What would you write in your final Facebook status if you knew you were going to die today?
I sat pondering who I would say my last goodbye to, a final expression of love, secrets that did not have to die with me when someone answered from the audience, "I want this land of ours to be filled with life." Somebody else said they would write "Life is beautiful".
Saddam Rahman—the performer of the one-man show—stood on top of a stool, with the noose around his neck. He followed up with another question, asking, "What if today, a frustrated artiste, in the course of performing, took his life on this stage in front of all of you?"

Suddenly, it made sense why this particular play did not allow minors and discouraged those with weak hearts from attending the show. Amidst the tension, hanging like an uncomfortable veil between the actor and the audience, Himu's diary flipped its pages to reveal different chapters of Nowshad Hasan Himu's mind.
Fondly known as Himaloy Himu by friends, you may imagine him as a barefooted man, dressed in a yellow Panjabi, wandering around the maze of his uncertainties. I know I was, yet, this Himu's story stands a tad different.
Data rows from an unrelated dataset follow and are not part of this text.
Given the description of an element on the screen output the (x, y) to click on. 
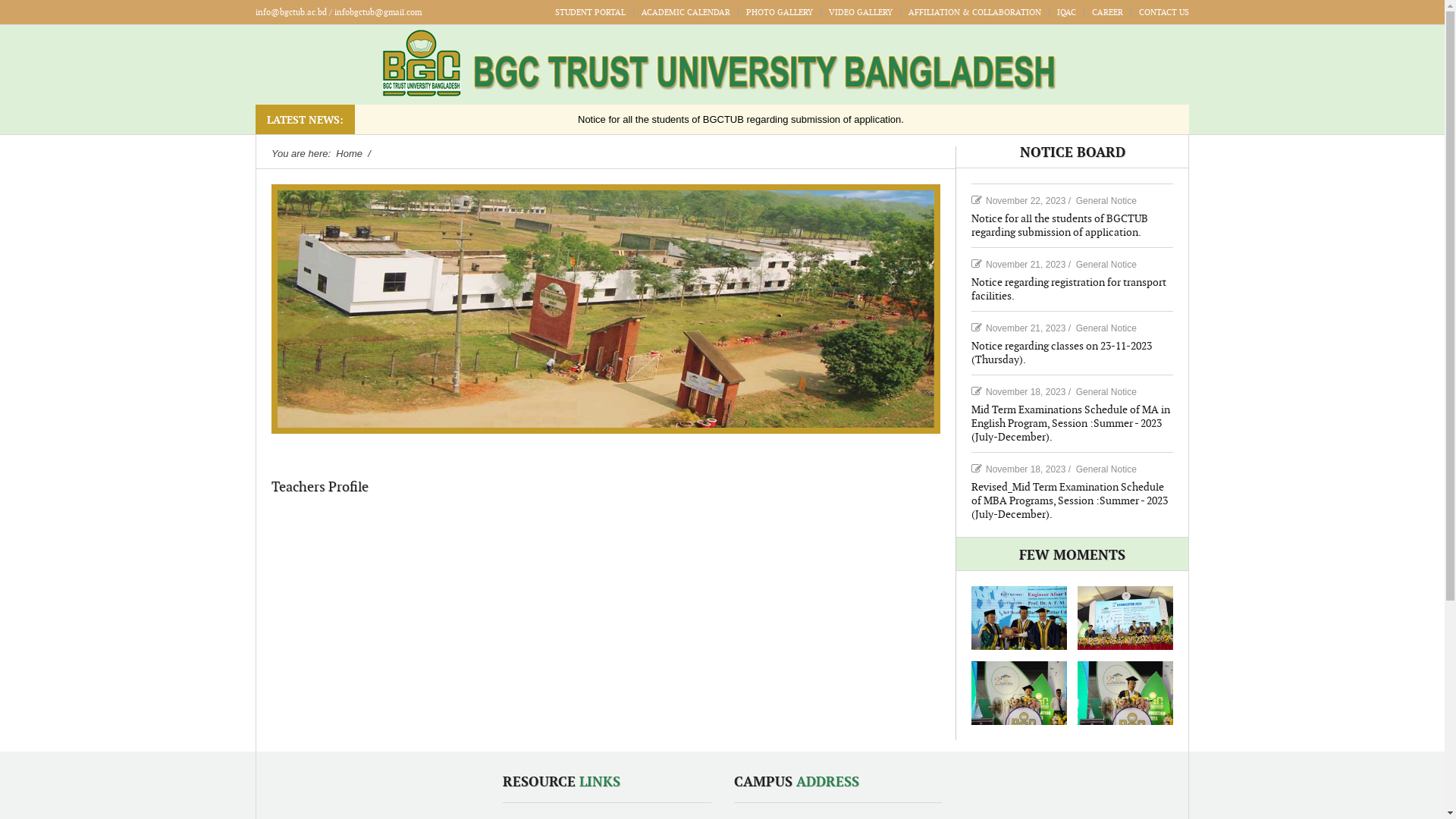
AFFILIATION & COLLABORATION Element type: text (974, 12)
VIDEO GALLERY Element type: text (860, 12)
Home Element type: text (349, 153)
General Notice Element type: text (1106, 328)
General Notice Element type: text (1106, 469)
PHOTO GALLERY Element type: text (779, 12)
Notice regarding registration for transport facilities. Element type: text (1068, 289)
General Notice Element type: text (1106, 264)
CAREER Element type: text (1107, 12)
ACADEMIC CALENDAR Element type: text (685, 12)
CONTACT US Element type: text (1164, 12)
info@bgctub.ac.bd / infobgctub@gmail.com Element type: text (338, 12)
General Notice Element type: text (1106, 200)
STUDENT PORTAL Element type: text (590, 12)
General Notice Element type: text (1106, 391)
IQAC Element type: text (1066, 12)
Notice regarding classes on 23-11-2023 (Thursday). Element type: text (1061, 352)
Given the description of an element on the screen output the (x, y) to click on. 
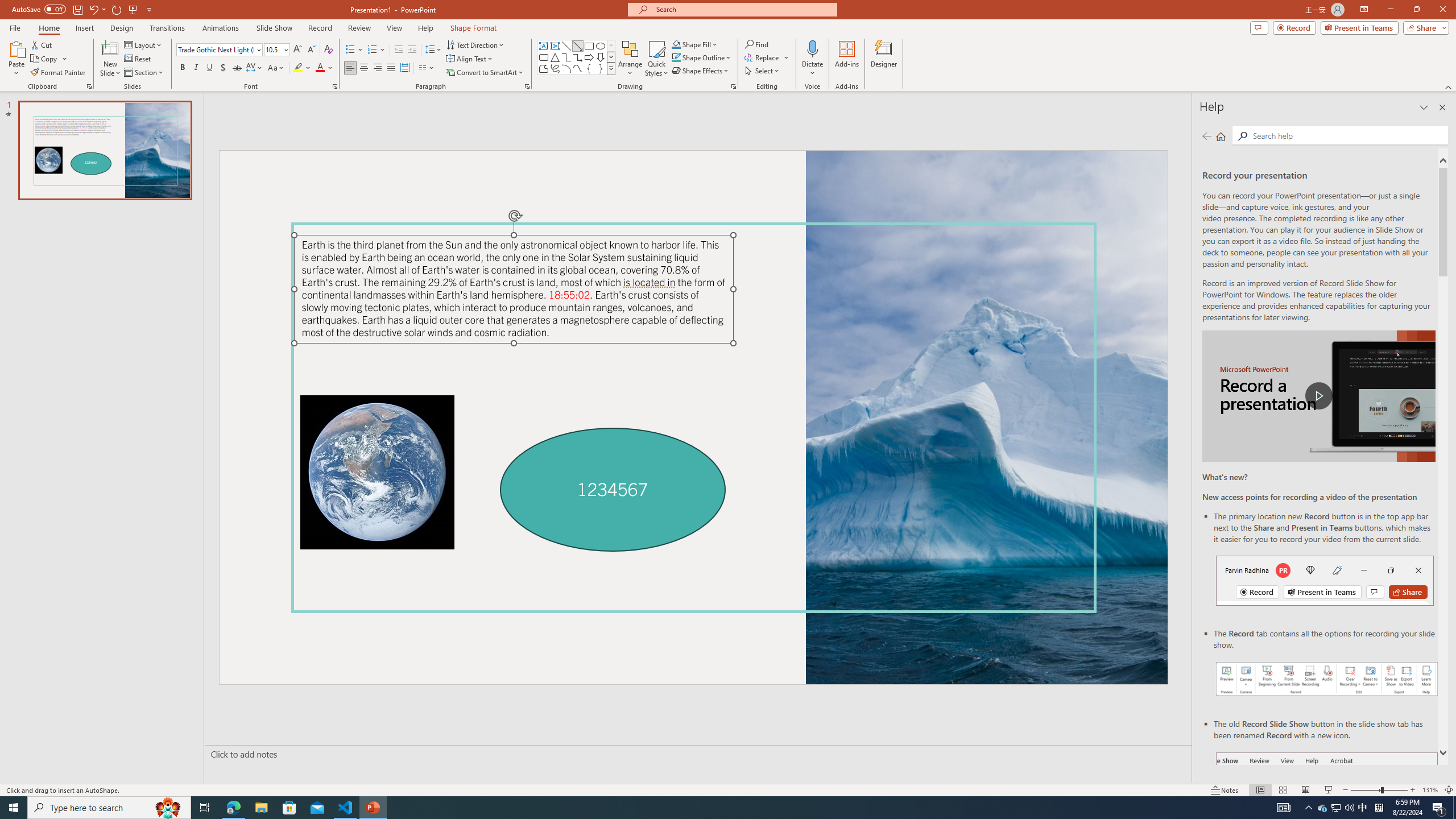
play Record a Presentation (1318, 395)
Himu, the real-life person that the play is based on, was an animal lover and one of the volunteers who rushed to scene of the Rana Plaza collapsed, back in April 24, 2013. Over the course of two weeks, Himu rescued countless people and helped extract their dead bodies from the ruins.

At times, he was forced to chop off their limbs and flesh to get them out. Himu spent days in the rubble of concrete, layered with decaying bodies. He would continue to help by treating and rehabilitating victims at the hospital for the next 17 days.
Unfortunately, his good deeds stayed with him in the form of the psychological trauma that evinced his daily life. Himu was not the only one haunted by the souls of the victims he failed to save. The audience sat enchanted, watching Himu begging those he could not save to stop coming back to him, all the while screaming for the luxury of sleeping without nightmares.
Troubled by the way the society around us operates, the incidence of crimes and wrongs are enough to send anyone spiraling, and Himu is no different. He spends his days detached from family and friends, planning to build an animal shelter where he'd stay with Julie—his faithful dog with whom he spent most of his days with.
Eventually, Himu was dirven to set himself on fire, on the sixth anniversary of the Rana Plaza tragedy. The words of his fictitious diary thought out loud, contemplating who Himu really was.
"I met Himu and his free thoughts first at the Gonojagoron Mancha. In some random conversations, I got a chance to look into the mind of a dreamer who had his way with words," said Sanjoy Sarker Muktonil, the writer and director of the play. "I don't know how well I was able to articulate his thoughts, but when Himu's mother came to watch the show and said she was finally able to see her son's thoughts, I felt at peace."
There is no happy ending to this play. Looking into the struggles of Himu to continue with life, is not a tribute to him either. This is but an attempt to understand what happened and fill the silence of what Himu thought and said. Baatighar Theatre's "Himur Kolpito Diary" was performed on Tuesday evening in the Studio Theatre Hall of Bangladesh Shilpakala Academy.